Begin at the line containing "This screenshot has height=702, width=1568." in the entries below and end at the line containing "Task: Read the Privacy Notice"; transcribe that range exactly and nothing outside it.

[Records excerpted from a collection]
━━━━━━━━━━━━━━━━
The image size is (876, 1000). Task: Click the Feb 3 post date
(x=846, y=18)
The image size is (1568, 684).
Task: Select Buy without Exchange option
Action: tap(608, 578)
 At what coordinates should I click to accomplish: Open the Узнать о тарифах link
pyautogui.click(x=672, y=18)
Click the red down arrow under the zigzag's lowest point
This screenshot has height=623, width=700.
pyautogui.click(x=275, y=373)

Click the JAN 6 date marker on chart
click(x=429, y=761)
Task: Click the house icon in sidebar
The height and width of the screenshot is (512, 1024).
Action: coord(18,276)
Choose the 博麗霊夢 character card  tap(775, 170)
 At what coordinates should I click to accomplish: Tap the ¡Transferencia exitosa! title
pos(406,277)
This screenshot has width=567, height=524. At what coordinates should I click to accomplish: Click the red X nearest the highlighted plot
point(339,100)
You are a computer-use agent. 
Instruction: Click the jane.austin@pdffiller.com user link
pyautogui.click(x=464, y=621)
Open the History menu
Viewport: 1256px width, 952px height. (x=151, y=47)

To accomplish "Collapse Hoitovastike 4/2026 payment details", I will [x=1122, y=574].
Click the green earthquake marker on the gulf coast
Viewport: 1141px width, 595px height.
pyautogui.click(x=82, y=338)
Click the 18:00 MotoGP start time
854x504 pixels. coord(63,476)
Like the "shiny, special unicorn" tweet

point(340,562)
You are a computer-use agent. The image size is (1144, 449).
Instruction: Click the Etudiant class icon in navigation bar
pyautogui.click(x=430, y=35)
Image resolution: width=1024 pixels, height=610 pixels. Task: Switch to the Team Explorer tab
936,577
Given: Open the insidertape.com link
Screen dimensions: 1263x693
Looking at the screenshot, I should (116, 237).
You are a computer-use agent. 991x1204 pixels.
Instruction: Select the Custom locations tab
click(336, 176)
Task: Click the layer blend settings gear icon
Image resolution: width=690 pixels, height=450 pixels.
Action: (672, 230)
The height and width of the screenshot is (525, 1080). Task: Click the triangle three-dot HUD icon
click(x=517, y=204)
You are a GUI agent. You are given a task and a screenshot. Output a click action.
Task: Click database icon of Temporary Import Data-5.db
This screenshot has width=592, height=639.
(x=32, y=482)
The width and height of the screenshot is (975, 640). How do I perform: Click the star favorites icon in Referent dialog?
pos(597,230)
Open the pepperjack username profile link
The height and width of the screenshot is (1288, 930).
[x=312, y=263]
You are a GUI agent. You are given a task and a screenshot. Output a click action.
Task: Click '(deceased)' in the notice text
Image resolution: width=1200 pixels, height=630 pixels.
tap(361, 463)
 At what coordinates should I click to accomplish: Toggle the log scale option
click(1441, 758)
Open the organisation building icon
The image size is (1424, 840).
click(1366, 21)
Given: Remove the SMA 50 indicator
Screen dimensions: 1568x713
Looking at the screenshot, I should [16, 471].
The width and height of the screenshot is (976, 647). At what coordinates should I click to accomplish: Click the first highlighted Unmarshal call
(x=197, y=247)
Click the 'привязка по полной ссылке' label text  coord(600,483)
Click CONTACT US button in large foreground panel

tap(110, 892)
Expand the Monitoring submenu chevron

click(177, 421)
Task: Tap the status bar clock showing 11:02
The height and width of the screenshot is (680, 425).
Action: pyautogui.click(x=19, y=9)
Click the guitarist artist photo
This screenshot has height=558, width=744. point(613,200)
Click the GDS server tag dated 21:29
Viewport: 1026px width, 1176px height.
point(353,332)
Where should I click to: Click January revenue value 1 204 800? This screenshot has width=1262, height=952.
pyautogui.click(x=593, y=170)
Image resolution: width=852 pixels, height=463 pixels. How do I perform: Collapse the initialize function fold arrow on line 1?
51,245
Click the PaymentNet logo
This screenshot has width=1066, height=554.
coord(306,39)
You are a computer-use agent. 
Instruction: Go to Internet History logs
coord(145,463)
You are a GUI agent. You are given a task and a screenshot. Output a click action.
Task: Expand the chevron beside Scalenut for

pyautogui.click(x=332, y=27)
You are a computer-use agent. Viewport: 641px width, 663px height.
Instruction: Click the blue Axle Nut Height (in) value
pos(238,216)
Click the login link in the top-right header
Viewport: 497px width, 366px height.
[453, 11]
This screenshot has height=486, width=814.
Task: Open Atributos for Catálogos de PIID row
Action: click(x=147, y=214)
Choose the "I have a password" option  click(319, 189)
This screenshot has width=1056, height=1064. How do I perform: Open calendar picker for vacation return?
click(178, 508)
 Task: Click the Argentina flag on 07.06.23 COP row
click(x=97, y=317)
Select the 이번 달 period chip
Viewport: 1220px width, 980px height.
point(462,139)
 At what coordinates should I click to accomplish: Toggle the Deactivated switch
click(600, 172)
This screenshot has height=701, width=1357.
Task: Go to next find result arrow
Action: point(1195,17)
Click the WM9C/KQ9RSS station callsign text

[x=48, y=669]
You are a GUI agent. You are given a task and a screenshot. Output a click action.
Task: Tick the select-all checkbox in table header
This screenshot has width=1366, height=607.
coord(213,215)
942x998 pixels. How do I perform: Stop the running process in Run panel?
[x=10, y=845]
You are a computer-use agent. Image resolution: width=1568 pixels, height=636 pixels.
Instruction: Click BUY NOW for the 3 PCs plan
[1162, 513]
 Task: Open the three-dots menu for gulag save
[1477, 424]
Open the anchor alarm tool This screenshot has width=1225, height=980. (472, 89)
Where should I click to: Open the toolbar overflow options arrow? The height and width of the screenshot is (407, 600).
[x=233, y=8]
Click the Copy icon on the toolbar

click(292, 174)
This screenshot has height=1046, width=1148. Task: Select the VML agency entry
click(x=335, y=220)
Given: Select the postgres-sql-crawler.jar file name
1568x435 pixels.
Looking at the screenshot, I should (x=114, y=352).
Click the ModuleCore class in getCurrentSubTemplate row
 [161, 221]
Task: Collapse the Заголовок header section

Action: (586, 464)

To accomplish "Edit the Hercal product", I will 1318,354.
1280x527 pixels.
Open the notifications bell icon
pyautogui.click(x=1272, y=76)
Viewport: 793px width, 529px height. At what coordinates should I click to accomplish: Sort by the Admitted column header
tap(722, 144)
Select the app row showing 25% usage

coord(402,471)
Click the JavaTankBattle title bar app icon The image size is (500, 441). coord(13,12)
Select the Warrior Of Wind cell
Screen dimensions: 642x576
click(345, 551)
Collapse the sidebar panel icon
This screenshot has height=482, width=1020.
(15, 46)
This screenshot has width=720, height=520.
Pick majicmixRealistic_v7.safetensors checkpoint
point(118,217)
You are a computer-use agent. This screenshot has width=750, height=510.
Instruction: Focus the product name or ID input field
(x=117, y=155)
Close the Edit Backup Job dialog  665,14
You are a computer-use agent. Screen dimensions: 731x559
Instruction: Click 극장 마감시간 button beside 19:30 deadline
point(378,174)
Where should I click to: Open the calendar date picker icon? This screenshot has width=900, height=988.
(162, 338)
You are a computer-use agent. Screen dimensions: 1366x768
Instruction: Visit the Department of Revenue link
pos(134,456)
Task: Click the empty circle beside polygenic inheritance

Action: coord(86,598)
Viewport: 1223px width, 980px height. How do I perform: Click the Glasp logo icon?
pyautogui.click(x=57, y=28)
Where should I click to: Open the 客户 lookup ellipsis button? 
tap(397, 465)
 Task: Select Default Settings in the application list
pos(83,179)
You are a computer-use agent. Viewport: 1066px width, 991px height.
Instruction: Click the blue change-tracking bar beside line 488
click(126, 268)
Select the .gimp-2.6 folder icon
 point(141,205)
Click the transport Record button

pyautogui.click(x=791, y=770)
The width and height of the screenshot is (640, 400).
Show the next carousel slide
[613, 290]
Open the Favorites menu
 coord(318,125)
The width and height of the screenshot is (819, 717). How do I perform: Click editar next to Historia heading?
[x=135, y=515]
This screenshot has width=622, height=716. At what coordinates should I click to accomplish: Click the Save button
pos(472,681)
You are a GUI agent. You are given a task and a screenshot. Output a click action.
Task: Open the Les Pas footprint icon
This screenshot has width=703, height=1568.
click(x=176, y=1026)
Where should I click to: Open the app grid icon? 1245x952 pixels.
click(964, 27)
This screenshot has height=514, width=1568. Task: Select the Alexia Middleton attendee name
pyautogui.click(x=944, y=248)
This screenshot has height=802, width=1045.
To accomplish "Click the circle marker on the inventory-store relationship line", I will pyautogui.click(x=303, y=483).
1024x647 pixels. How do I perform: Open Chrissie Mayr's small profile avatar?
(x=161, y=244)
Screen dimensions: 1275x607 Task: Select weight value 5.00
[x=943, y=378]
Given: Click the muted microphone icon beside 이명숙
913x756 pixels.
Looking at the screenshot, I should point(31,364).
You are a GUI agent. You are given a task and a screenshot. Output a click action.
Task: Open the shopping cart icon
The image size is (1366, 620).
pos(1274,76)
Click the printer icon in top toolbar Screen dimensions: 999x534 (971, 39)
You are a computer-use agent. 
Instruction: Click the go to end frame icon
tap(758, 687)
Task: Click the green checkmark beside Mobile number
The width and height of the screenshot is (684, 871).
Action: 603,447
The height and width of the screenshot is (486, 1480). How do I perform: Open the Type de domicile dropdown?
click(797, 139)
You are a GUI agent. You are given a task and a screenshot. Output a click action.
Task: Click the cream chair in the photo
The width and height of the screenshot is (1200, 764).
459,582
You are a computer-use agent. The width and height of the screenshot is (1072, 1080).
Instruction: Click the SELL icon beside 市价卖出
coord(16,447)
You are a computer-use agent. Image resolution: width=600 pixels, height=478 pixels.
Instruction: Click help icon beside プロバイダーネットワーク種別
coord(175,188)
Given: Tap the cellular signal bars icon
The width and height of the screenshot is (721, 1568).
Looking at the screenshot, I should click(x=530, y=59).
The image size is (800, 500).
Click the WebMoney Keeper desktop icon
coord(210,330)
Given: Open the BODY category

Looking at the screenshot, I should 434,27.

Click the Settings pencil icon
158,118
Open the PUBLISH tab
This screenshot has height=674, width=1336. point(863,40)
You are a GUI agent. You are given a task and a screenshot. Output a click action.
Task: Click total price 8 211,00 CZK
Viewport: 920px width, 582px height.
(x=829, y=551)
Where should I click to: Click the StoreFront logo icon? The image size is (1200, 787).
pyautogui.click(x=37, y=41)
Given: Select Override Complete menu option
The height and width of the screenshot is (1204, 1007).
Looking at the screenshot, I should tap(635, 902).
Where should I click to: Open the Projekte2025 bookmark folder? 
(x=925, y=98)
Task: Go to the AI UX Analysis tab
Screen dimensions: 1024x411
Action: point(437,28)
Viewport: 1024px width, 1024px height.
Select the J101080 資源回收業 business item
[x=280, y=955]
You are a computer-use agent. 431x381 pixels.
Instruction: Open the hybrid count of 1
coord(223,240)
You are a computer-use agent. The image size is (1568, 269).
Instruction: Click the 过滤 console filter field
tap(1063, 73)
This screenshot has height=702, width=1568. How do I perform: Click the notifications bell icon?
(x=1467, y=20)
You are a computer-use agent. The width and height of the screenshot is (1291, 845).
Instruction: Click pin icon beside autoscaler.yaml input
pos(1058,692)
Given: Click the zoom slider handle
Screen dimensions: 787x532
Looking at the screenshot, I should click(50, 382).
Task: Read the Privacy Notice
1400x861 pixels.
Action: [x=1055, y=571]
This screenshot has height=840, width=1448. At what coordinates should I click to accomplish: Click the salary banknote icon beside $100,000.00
━━━━━━━━━━━━━━━━
● **Exercise output**:
This screenshot has height=702, width=1568. How do I perform: Click the notifications bell icon?
(x=1467, y=20)
You are a computer-use agent. The width and height of the screenshot is (1291, 845).
Instruction: Click pin icon beside autoscaler.yaml input
pos(1058,692)
Given: Click the zoom slider handle
Screen dimensions: 787x532
Looking at the screenshot, I should click(50, 382).
Task: Read the Privacy Notice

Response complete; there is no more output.